Don’t forget the 1944 German spy landing via U-boat in Maine
A MASSterList reader writes in to thank us for the link to yesterday’s Globe piece by Roy Greene on past German U-boat activity off the coast of New England. But the reader adds: “He missed one major incident here in New England—a 1944 German spy landing via U-boat in Hancock Point, ME—which I remember from vacationing up there as a kid. Here’s a link from the Patriot-Ledger if you are interested.” We’re indeed interested and the link is below.
Sunday public affairs TV
This Is New England, NBC Boston Channel 10, 9:30 a.m. With host Latoyia Edwards, this week’s topic: Immigration: Bans, Raids and Our Safety. Guests: Jessica Vaughn, Center for Immigration Studies, Eva Millona, of the Mira Corp., and Todd McGhee, Protecting the Homeland Security
This Week in Business, NECN, 10 a.m. Rockland Trust CEO Chris Oddleifson on the New England economy and the future of the bank; Greater Boston Chamber CEO Jim Rooney on the business response to the Trump Immigration executive order; plus Doug Banks, editor of the Boston Business Journal Editor, on the movie tax remaining in the budget, the South Boston helipad situtation the Lahey-Bermuda bribery allegation and other issues.

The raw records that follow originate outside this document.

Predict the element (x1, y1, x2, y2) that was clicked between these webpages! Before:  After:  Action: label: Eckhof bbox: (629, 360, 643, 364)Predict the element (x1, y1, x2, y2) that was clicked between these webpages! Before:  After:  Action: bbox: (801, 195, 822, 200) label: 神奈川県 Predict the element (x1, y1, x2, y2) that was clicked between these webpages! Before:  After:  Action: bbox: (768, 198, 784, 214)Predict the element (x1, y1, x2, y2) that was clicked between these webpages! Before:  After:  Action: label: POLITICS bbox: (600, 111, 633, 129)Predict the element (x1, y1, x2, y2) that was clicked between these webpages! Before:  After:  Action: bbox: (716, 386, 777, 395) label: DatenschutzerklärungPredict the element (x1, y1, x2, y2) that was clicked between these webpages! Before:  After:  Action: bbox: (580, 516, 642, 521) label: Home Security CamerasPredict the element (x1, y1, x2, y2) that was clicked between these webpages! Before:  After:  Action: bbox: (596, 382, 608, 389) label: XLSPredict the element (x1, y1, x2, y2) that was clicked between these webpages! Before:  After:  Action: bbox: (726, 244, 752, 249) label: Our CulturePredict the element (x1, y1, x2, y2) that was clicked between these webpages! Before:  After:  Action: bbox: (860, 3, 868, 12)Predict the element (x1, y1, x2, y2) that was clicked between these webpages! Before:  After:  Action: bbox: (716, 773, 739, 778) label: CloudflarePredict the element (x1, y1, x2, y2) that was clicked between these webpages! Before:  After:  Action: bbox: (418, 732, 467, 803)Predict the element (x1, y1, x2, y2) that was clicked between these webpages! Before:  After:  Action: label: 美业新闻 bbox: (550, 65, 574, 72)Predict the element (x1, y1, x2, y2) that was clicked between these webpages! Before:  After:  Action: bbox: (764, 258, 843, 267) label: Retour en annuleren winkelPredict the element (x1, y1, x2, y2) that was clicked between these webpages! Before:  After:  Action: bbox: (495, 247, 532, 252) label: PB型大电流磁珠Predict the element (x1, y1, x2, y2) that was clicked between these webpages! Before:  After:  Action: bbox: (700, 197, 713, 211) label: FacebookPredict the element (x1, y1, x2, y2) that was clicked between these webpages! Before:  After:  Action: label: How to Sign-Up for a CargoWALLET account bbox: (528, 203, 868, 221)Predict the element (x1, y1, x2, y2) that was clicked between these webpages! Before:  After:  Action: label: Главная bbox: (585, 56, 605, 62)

CEO Corner, NECN, 10: 30 a.m. Eversource CEO Jim Judge on his goals for the company, the price of power, the power supply and the future of alternative energy sources.
On The Record, WCVB TV Channel 5, 11 a.m. This week’s guest: Dr. Tommy Chang, Superintendent of Boston Public Schools, who speaks with anchor Ed Harding and co-anchor Janet Wu.
CityLine, WCVB TV Channel 5, 12 p.m. With host Karen Holmes Ward, this week’s focus: Boston Arts Leaders in Diversity, Resistance, and Community.
DC Dialogue, NECN, 12:30 p.m. Somerville Mayor Joseph Curtatone and UMass Medical Chancellor Michael Collins, MD talk about the impact of President Trump’s immigration order; plus, the role of the New England Congressional delegation in the era of Trump.